Research was undertaken a few years ago by looking at historically successful companies as well as the current stars about their real source of competitive advantage and the secret formula that allows companies to steal a march on their competitors not just for a few months but for many years or even decades.
Researchers identified plenty of the usual suspects, including enlightened human resource practices, customer focus and charismatic leadership. They have also noticed one surprising candidate that has not previously received much attention: management innovation that is a company’s ability to effect fundamental changes in its own internal way of working.
For example, GE’s rise to iconic status in the early years of the 20th century was driven by its creation of the world’s first modern R&D lab. By bringing management discipline to the chaotic process of scientific discovery, the company was able to bring more new products to market more effectively than any of its early competitors. And Toyota’s long and uninterrupted reign as the best volume car manufacturer in the world owes much to its success in harnessing the problem skills of all employees.
More recently, GSK spilt its drug discovery activities into seven autonomous “centers of excellence” to recreate the fast and flexible environment of a biotechnology company while not sacrificing the benefits of scale while UBS, the Swiss bank, abolished its traditional budgeting system because it was blocking the company’s growth ambitious. Both companies are generating very promising early results out of these management innovations.
These and many other examples suggest to us something intriguing about the phenomenon of management innovation. All are prisoners of the same management systems that shape the way people behave and even the way they talk. It is hardly surprising that we find it difficult to imagine an alternatives set of structures of techniques that might replace them. But when a company does have the courage to innovate in this way, the very same qualities make the innovation for competitors to copy.
A physical R&D lab is needed to do technological innovation. In the same way awareness and dedicated resources are needed to take management innovation seriously. Very few companies do this at the moment.

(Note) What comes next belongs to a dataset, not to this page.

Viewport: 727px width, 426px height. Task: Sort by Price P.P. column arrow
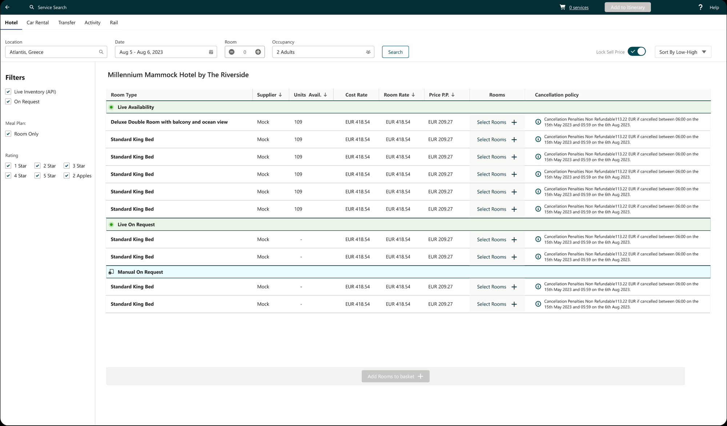(x=453, y=95)
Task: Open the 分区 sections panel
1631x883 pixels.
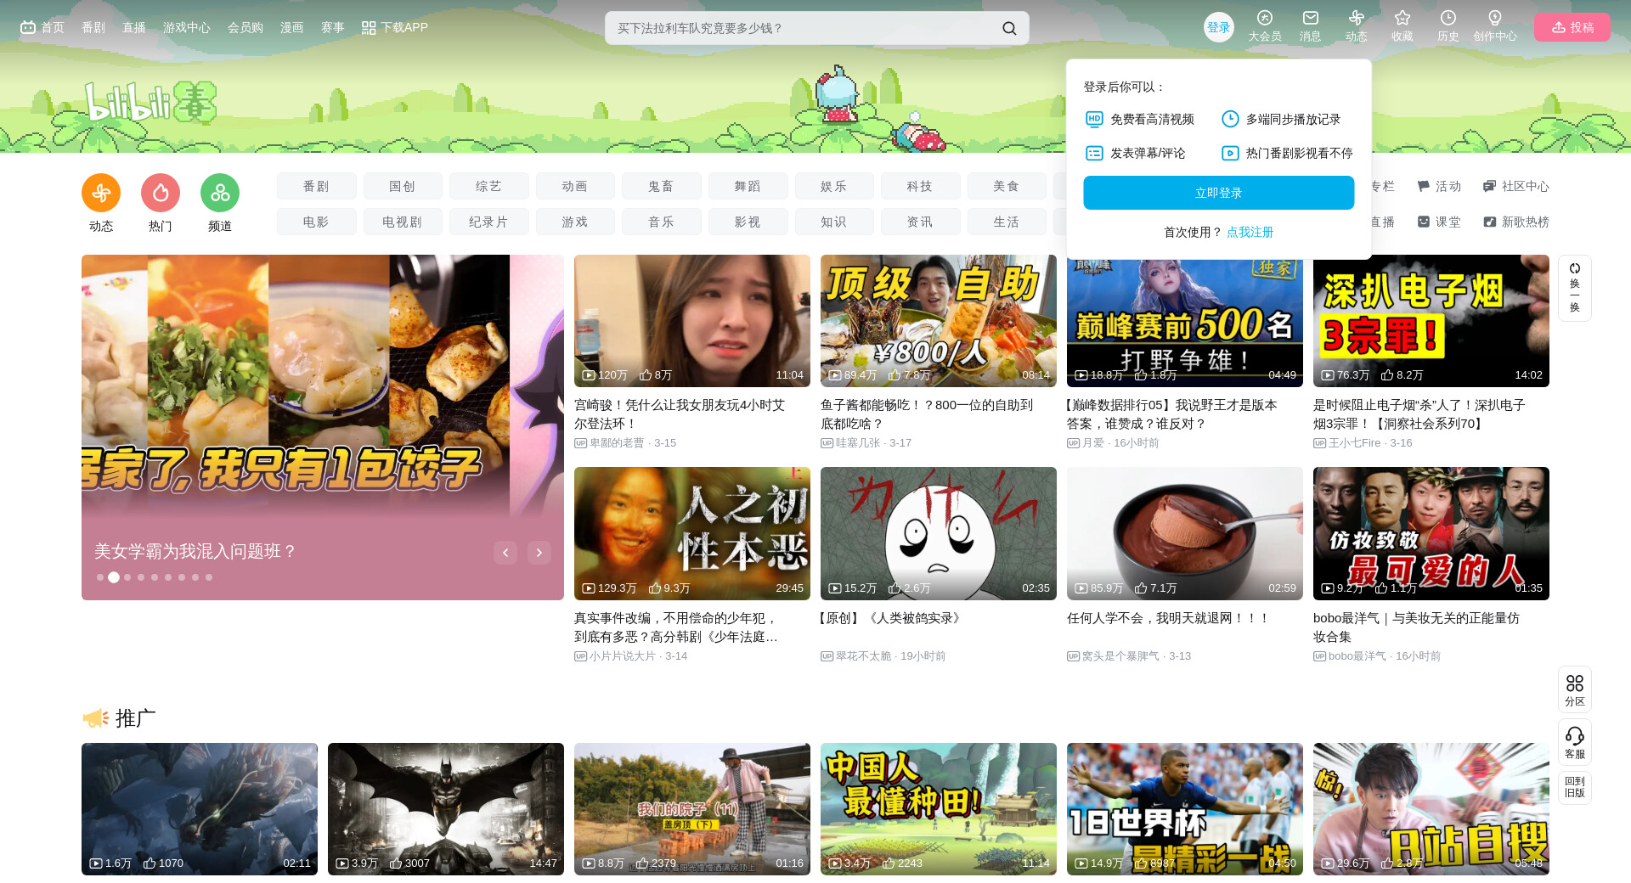Action: [1574, 689]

Create a problem solving culture:
Employees faced with an unusual problem or challenge in the company may resort to a standard solution that has already been endorsed by competitors. But if they look deeper, see the problem in new ways and start to hypothesize about new ways of solving it only can lead the company toward management innovation.

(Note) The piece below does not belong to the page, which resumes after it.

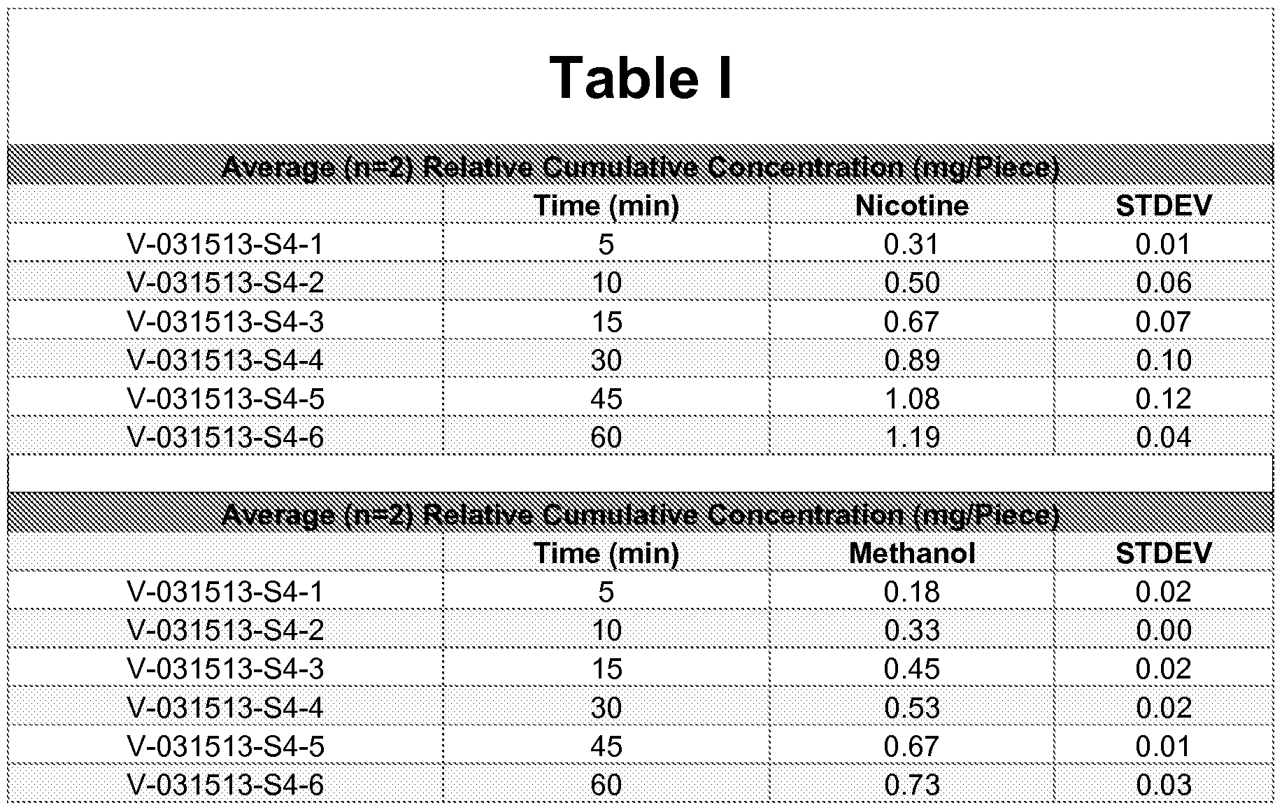
Task: Select the STDEV value 0.10 cell
Action: point(1162,360)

Seek out analogies and exemplars from different environments:
If the challenge is to become more resilient, try looking at highly resilient social systems, such as parliamentary democracies, cities or faith systems. If the problem is one of increasing the motivation of employees then look at the Scouting movement, or Open Source Software. Benchmarking competitors is not going to do the job.
Build capacity for low-risk experiments:
Instead of forcing new and questionable ideas on the entire organization managers must try an experimental approach where each innovation can be tested with a limited number of people and for a limited period of time. Companies run even one day experiments with genuinely valuable outputs.
Make use of external change agents to explore your new ideas:
There is value in selectively making use of outsiders as sources of new ideas and analogies and as sounding boards and sense makers but own innovation activities are needed.
These points are not a formula, because there will always be a heavy dose of serendipity and randomness is how management innovation comes about. But it is to increase the likelihood that a company will become a successful and consistent management innovator.